昨日のエントリの微妙な続きになるが、今回は辛口ではないので折り畳まない(一応、昨日のエントリを見ていない方向けに注釈を入れる)。
昨日はあんなことを──SFTRPGはD&Dのような、複数のPCが協力し合う物語のアーキタイプを作れなかった──書いたが、努力していたゲームはちゃんとある。私はそういったTRPGが好きだ。学ぶべき先人が存在しないところから、懸命に最初の道を切り拓こうという姿勢は素晴らしい。
例えばサイバーパンクTRPGにおいては、クラス制の概念をサイバーパンク2020が作り、それをトーキョーNOVAが昇華させて、物語のアーキタイプを作るところまで到達した。しかしNOVAについては散々書いてきたのでここでは改めて触れない。今日の主題はこのゲームである。
このTRPG「スターレジェンド」は、SFTRPGだがスキルシステム制ではなく、クラスシステム制を採っている。その点は先駆者「スぺオペヒーローズ」と似ているが、単にクラス制というだけではなく、ストーリーのアーキタイプをゲームシステムに落とし込んでいる。それが「地球碑文」だ。
すべてのPCは地球碑文を、そして、そこに秘められたものを探し求めて宇宙を旅する。そして、その探索における役割の違いによって基本クラスが分かれる。また、ヴィランはこの地球碑文を悪用しようとするものである。これによって仲間たちと物語のアーキタイプができる。
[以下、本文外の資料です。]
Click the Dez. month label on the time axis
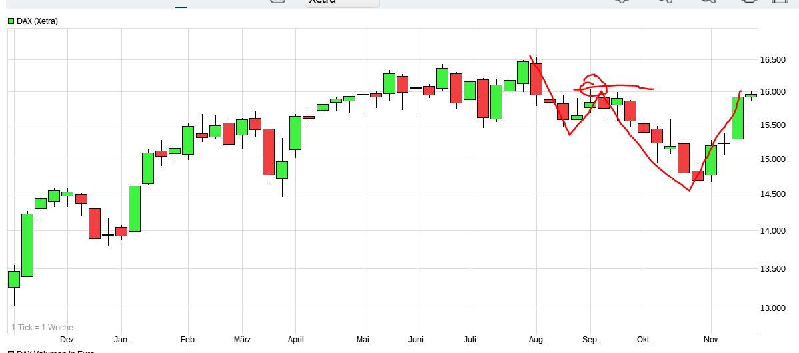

ストーリーの制限が強いように見えるが、NOVAにおけるNOVA軍と同じことが言える。「地球碑文さえ関わっていれば、後は自由に作れる」のだ。スターウォーズがやりたければ、パルパティーンを地球碑文を悪用するヴィランにすればいいし(「クリスタルシンガー」というジェダイ的な存在もいる)、スタートレックがやりたければ、未知の惑星を探索に向かったら地球碑文が見つかったことにすればいい。
強いて一点だけ欠点を挙げるとすると、「地球碑文」の存在が余りにも「スターレジェンド」というゲーム独自の、特異な存在すぎて、これを出してしまうとどんなゲームもスターレジェンドになってしまうため、他のタイトルで使える汎用的なアーキタイプにはならない、という点だろう。最初からそのつもりで作っていないと思うが……。
ちなみに続編
なお「エイジ・オブ・ギャラクシー」は「スターレジェンド」の続編だが、私は前作の方が好き(というかプレイヤーから好評)だった。
昨日のエントリで書いたように、エイジ・オブ・ギャラクシーはすべてのPCが亜空間に収納できる個人用のスペースシップを持っていて、いつでも自由に召喚できるという設定だ。しかしプレイヤーからすると、自分が便利というよりは、ヴィランをどんなに(生身で)追いつめても、いつでもどこでも超強力なスペースシップを呼んで逃げられることの方が気になったようだ。
あとは、折角スペースオペラを遊んでいるのに、戦隊物か魔法少女物みたいだ……というのも言われたことがある。確かに、生身の人間5対5で戦闘しようと思ったら唐突に宇宙船10隻の艦隊戦になるのは割とシュールな光景だが……。
もっともAOGの最大のメリットは「スタンダードロールプレイングシステム(SRS)を使ってスターレジェンド世界で遊べる」ことなので、それをどう評価するか次第だろう。